Il Don Winslow dei Balcani arriva a Cosenza: lo scrittore albanese Ahmet Prençi presenta il suo ultimo romanzo
“Dentro la notte di Martin Guri”, pubblicato da Rubbettino, è insieme inchiesta morale, denuncia sociale e dramma interiore. Appuntamento al 3 febbraio con l’autore, già capo della polizia in Albania
Lo chiamano il Don Winslow dei Balcani. E non a caso: con lo scrittore statunitense Ahmet Prençi condivide non solo le atmosfere noir, ma anche un tratto decisivo del percorso umano e professionale. Investigatore privato il primo, già poliziotto e poi capo della polizia albanese il secondo. Un’esperienza sul campo che si traduce in storie dure, credibili, capaci di affondare i denti nella parte più oscura della realtà.
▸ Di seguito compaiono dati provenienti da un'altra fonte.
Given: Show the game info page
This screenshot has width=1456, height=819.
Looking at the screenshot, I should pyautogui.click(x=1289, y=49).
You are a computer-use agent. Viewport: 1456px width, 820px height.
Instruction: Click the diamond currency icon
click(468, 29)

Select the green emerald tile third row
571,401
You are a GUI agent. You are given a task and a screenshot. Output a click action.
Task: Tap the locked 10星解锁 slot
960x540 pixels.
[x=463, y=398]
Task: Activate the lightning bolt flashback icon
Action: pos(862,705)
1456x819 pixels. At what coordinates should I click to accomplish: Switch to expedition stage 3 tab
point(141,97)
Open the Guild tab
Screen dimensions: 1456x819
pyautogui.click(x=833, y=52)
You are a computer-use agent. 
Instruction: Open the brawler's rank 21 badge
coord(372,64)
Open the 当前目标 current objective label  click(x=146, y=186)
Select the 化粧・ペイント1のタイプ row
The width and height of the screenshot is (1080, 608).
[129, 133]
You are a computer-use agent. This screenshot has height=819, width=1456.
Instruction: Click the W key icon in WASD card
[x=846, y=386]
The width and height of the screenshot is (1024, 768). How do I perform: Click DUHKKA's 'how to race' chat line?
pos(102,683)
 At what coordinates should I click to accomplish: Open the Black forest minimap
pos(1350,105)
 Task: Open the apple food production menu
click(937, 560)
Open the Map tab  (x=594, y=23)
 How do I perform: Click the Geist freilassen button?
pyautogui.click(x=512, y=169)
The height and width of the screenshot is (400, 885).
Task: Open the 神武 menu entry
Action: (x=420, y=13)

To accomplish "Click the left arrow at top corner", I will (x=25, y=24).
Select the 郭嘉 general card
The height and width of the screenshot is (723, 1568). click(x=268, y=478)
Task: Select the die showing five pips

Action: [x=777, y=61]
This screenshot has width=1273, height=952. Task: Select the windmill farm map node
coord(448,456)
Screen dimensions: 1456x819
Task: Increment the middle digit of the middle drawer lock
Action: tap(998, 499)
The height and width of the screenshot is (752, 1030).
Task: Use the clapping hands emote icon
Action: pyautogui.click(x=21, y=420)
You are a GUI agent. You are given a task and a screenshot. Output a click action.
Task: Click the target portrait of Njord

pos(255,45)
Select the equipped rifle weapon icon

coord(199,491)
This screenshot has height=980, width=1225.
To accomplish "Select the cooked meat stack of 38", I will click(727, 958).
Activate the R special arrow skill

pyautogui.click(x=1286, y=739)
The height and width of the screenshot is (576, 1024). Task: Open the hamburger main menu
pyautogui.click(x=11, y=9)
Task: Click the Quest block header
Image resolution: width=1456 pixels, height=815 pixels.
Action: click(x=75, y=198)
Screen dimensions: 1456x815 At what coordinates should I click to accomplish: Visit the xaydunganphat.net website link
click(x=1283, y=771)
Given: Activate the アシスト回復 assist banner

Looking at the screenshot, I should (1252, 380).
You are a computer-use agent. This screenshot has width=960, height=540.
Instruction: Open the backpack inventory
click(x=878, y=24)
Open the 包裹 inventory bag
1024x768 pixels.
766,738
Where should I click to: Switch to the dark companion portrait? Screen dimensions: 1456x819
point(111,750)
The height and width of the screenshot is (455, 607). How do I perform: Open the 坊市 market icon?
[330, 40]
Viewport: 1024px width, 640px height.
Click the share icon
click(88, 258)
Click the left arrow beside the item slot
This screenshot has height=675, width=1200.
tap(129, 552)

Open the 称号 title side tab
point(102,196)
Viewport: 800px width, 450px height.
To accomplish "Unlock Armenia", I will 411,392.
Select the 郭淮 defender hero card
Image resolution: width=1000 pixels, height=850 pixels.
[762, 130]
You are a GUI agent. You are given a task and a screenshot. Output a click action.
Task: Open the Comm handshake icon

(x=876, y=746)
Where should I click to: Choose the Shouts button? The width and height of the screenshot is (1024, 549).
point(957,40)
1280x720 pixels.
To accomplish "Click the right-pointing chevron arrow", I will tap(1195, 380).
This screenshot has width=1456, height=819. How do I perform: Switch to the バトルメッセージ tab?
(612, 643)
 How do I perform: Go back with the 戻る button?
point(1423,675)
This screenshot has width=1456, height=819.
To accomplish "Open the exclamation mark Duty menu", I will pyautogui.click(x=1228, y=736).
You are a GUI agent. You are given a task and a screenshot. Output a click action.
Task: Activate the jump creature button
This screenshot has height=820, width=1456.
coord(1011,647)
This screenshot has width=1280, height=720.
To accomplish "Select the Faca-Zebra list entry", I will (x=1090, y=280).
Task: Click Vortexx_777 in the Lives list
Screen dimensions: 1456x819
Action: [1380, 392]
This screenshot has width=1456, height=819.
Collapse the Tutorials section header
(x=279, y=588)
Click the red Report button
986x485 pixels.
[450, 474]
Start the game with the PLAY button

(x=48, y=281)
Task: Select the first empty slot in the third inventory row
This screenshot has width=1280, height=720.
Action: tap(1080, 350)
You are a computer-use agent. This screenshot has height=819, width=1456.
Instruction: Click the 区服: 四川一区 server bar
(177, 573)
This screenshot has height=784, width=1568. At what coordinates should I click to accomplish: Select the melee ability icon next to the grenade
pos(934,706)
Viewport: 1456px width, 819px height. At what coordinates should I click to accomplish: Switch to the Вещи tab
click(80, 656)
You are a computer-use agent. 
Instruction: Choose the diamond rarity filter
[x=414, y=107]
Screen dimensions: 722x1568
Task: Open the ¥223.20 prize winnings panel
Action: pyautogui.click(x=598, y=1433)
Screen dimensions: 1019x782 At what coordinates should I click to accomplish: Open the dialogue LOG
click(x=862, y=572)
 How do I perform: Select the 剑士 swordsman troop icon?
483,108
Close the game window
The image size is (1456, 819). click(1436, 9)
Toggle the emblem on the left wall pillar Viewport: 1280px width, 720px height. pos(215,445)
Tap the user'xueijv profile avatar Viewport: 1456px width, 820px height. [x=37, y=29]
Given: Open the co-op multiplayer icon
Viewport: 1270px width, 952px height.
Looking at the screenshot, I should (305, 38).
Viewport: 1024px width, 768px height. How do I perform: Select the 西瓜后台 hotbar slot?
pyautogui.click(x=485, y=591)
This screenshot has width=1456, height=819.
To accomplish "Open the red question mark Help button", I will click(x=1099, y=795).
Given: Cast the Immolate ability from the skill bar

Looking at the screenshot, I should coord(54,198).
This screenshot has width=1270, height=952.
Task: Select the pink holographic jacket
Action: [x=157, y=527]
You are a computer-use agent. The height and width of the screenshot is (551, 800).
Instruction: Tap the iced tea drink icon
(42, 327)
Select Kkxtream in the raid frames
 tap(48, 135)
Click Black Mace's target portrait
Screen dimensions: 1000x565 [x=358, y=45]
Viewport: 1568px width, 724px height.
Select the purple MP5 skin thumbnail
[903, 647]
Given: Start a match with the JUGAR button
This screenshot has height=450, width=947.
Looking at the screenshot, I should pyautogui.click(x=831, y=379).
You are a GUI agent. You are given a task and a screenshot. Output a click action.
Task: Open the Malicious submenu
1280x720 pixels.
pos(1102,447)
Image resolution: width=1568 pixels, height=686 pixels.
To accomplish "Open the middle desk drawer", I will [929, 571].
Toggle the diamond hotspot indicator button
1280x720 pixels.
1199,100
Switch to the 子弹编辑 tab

Prençi sarà a Cosenza il 3 febbraio, alla libreria Feltrinelli di Corso Mazzini, per presentare alle 18.00 il suo ultimo romanzo, “Dentro la notte di Martin Guri”, pubblicato da Rubbettino.
A dialogare con l’autore ci saranno due importanti voci della letteratura e della cultura albanese: Ylljet Aliçka, scrittore e diplomatico, autore per Rubbettino dei romanzi Il sogno italiano (ispirato alla celebre vicenda della famiglia Popa) e Gli internazionali; Ben Blushi, già ministro degli Esteri albanese ed ex caporedattore del quotidiano Koha Jonë.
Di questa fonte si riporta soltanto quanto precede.